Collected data

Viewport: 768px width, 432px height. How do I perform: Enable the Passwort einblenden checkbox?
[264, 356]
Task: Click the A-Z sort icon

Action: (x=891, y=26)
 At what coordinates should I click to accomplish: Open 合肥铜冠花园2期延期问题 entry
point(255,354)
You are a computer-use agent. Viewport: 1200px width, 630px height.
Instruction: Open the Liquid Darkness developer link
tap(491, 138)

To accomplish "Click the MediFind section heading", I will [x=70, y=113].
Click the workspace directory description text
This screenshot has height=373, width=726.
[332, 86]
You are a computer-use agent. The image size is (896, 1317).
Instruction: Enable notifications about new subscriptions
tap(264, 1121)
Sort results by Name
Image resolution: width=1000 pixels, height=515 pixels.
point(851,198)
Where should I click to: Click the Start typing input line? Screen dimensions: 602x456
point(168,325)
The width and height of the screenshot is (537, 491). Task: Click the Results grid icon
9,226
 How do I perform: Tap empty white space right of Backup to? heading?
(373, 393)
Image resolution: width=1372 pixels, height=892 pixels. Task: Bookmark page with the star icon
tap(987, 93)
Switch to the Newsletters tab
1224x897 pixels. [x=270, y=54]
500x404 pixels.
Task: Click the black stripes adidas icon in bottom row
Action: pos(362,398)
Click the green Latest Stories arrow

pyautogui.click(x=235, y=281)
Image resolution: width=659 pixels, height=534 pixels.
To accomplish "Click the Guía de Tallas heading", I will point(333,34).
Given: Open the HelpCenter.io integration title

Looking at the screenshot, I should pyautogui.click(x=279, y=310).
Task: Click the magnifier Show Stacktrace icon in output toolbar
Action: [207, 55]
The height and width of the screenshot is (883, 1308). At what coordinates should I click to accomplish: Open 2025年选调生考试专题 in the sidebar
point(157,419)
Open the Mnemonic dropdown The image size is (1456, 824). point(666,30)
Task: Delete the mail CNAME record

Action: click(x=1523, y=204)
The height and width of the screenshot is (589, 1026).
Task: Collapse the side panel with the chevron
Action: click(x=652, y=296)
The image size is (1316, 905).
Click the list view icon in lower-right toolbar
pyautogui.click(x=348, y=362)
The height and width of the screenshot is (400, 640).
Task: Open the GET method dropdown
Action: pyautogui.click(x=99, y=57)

◆ What the task asks:
Give back the entries exactly, so that each line matches the original.

◆ Finished exercise:
Viewport: 768px width, 432px height. How do I perform: Enable the Passwort einblenden checkbox?
[264, 356]
Task: Click the A-Z sort icon

Action: (x=891, y=26)
 At what coordinates should I click to accomplish: Open 合肥铜冠花园2期延期问题 entry
point(255,354)
You are a computer-use agent. Viewport: 1200px width, 630px height.
Instruction: Open the Liquid Darkness developer link
tap(491, 138)

To accomplish "Click the MediFind section heading", I will [x=70, y=113].
Click the workspace directory description text
This screenshot has height=373, width=726.
[332, 86]
You are a computer-use agent. The image size is (896, 1317).
Instruction: Enable notifications about new subscriptions
tap(264, 1121)
Sort results by Name
Image resolution: width=1000 pixels, height=515 pixels.
point(851,198)
Where should I click to: Click the Start typing input line? Screen dimensions: 602x456
point(168,325)
The width and height of the screenshot is (537, 491). Task: Click the Results grid icon
9,226
 How do I perform: Tap empty white space right of Backup to? heading?
(373, 393)
Image resolution: width=1372 pixels, height=892 pixels. Task: Bookmark page with the star icon
tap(987, 93)
Switch to the Newsletters tab
1224x897 pixels. [x=270, y=54]
500x404 pixels.
Task: Click the black stripes adidas icon in bottom row
Action: pos(362,398)
Click the green Latest Stories arrow

pyautogui.click(x=235, y=281)
Image resolution: width=659 pixels, height=534 pixels.
To accomplish "Click the Guía de Tallas heading", I will point(333,34).
Given: Open the HelpCenter.io integration title

Looking at the screenshot, I should pyautogui.click(x=279, y=310).
Task: Click the magnifier Show Stacktrace icon in output toolbar
Action: [207, 55]
The height and width of the screenshot is (883, 1308). At what coordinates should I click to accomplish: Open 2025年选调生考试专题 in the sidebar
point(157,419)
Open the Mnemonic dropdown The image size is (1456, 824). point(666,30)
Task: Delete the mail CNAME record

Action: click(x=1523, y=204)
The height and width of the screenshot is (589, 1026).
Task: Collapse the side panel with the chevron
Action: click(x=652, y=296)
The image size is (1316, 905).
Click the list view icon in lower-right toolbar
pyautogui.click(x=348, y=362)
The height and width of the screenshot is (400, 640).
Task: Open the GET method dropdown
Action: pyautogui.click(x=99, y=57)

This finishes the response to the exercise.